President Donald Trump may soon hand a major victory to conservative Christians with a “religious freedom” executive order that would cripple anti-discrimination protections for LGBTQ people, among others.
A draft of an executive order says the government will not force individuals or organizations to engage in activities that may “violate their conscience.” The Huffington Post obtained the draft, titled, “Establishing a Government-Wide Initiative to Respect Religious Freedom,” from two sources.

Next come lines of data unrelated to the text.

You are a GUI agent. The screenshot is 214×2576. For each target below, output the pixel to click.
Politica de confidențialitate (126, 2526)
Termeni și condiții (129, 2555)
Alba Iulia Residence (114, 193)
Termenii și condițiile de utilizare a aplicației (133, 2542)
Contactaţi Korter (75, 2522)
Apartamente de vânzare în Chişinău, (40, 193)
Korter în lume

If signed, the order would appear to allow employers to deny employee health coverage for contraception and abortion. It also would permit federally funded adoption and family services organizations to discriminate against same-sex couples.
Further, it would protect the tax-exempt status of any religious organization or privately held company that “believes, speaks, or acts (or declines to act) in accordance with the belief that marriage is or should be recognized as the union of one man and one woman, sexual relations are properly reserved for such a marriage, male and female and their equivalents refer to an individual’s immutable biological sex as objectively determined by anatomy, physiology, or genetics at or before birth, and that human life begins at conception and merits protection at all stages of life.”
The order, first reported by The Nation and Reveal, isn’t final, and appears to be among hundreds of draft executive orders being circulated that won’t necessarily become policy, ABC News reported. Sarah Huckabee Sanders, a White House spokeswoman, told ABC: “We do not have plans to sign anything at this time but will let you know when we have any updates.”
The draft order defines religious freedom in broad terms, but specifically refers to organizations’ right to claim religious objections to same-sex marriage, abortion, transgender rights, contraception and premarital sex. It would require the Department of Justice to defend such “religious freedom.”
The leak of the order comes a day after Trump nominated Neil Gorsuch to fill a Supreme Court vacancy. Gorsuch sided with Christian-owned retailer Hobby Lobby in a controversial Supreme Court religious freedom case in 2013.
A pro-Christian order would stand in stark contrast to an executive order Trump signed last week to deny visas for individuals from seven Muslim-majority countries. Noah Feldman, a professor of constitutional and international law at Harvard University, said Trump’s ban “violates the constitutional value of equal religious liberty.”
The religious freedom draft states that protected organizations would include “closely held for-profit corporations.” Individuals and organizations would not “forfeit their religious freedom when providing social services, education, or healthcare; earning a living, seeking a job, or employing others; receiving government grants or contracts; or otherwise participating in the marketplace, the public square, or interfacing with Federal, State or local governments,” it says.
Chad Griffin, president of LGBT civil rights organization Human Rights Campaign, called the draft “sweeping and dangerous.”
“It reads like a wishlist from some of the most radical anti-equality activists. If true, it seems this White House is poised to wildly expand anti-LGBTQ discrimination across all facets of the government,” Griffin said in a statement.
Rep. Jerrold Nadler (D-N.Y.) denounced the draft order in a statement, saying the president “continues his hateful attacks on the communities that comprise our nation ― this time by encouraging discrimination against the LGBT community, and by the denial of reproductive health care to women, all under the guise of so-called ‘religious freedom.’”
The 1964 Civil Rights Act protects people from discrimination on the basis of race, color, sex, religion and national origin, but there are no federal protections for sexual orientation and gender identity. President Barack Obama signed an executive order in 2014 that protected federal contractors from discrimination on the basis of sexual orientation and gender identity. Trump’s order could circumvent these protections.
White House press secretary Sean Spicer would neither confirm nor deny reports about the religious order during a briefing on Monday. The following day, the White House released a statement touting Trump’s support for lesbian, gay, bisexual, transgender and queer individuals.
Religious freedom exemptions typically offer conservative Christians the right to discriminate against gay and transgender people.